WHAT THE EXERCISE ASKS:
The word "agent" marks the lines you need; copy each of them from the data.

INFORMATION:
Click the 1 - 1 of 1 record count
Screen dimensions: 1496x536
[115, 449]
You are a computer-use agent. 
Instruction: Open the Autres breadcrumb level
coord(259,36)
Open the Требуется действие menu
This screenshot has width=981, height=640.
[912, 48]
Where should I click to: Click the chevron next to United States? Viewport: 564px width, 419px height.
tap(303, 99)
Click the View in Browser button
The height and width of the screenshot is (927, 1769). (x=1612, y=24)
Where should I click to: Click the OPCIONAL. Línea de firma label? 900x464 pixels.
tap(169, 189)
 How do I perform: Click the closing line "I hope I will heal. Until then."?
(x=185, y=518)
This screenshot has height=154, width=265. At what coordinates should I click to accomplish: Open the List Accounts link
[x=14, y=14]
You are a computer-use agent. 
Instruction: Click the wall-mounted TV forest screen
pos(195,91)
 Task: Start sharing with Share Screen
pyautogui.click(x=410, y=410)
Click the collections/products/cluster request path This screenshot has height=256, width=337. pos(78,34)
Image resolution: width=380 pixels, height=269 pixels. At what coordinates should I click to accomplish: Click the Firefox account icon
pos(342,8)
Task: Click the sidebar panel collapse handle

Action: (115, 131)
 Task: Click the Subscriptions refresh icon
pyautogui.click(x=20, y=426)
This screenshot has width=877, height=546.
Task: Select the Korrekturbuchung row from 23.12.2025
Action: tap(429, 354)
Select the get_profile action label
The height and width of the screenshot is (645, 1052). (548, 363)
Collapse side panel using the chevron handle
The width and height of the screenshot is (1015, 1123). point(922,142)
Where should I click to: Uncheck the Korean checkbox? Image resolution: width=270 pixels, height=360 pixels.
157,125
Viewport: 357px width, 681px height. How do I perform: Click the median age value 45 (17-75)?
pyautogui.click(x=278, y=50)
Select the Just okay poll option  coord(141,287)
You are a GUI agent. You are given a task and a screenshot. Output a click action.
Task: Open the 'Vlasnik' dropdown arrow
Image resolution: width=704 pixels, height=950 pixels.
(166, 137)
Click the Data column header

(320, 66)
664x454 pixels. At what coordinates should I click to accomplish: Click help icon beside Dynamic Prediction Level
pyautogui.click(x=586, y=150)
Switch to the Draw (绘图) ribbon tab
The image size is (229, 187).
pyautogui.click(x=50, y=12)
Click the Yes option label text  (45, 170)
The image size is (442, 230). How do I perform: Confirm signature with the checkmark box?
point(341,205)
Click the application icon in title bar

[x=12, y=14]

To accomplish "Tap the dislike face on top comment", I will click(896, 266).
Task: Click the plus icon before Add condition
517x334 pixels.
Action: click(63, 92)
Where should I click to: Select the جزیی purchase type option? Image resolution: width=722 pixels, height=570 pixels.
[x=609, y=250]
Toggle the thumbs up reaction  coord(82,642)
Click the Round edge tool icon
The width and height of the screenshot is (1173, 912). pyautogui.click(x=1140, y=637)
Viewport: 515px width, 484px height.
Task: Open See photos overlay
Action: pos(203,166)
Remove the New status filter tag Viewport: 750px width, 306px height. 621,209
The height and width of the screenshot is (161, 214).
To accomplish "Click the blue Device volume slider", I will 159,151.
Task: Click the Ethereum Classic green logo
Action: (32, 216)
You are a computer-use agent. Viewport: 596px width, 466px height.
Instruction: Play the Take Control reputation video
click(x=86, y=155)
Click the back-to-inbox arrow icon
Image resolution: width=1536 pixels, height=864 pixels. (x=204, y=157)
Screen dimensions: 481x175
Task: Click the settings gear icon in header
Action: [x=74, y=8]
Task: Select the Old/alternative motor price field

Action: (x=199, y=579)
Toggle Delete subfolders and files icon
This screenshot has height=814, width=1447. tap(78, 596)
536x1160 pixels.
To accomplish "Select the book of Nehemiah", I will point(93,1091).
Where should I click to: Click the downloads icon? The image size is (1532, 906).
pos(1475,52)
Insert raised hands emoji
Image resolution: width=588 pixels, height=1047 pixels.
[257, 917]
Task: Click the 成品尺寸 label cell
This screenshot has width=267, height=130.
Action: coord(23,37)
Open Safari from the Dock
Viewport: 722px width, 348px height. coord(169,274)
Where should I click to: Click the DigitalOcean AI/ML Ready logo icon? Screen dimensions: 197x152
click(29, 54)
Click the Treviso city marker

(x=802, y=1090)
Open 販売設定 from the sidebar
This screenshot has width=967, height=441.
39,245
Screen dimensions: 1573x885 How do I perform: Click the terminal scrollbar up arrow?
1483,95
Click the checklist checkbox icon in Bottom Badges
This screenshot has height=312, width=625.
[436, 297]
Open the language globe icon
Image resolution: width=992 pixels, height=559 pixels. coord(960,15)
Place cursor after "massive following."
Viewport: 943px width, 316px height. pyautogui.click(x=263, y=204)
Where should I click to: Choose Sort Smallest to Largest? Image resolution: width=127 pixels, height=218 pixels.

OUTPUT OF THE TASK:
You are a computer-use agent. 
You are a computer-use agent. 
You are a GUI agent. You are given a task and a screenshot. Output a click action.
You are a computer-use agent. Viewport: 596px width, 466px height.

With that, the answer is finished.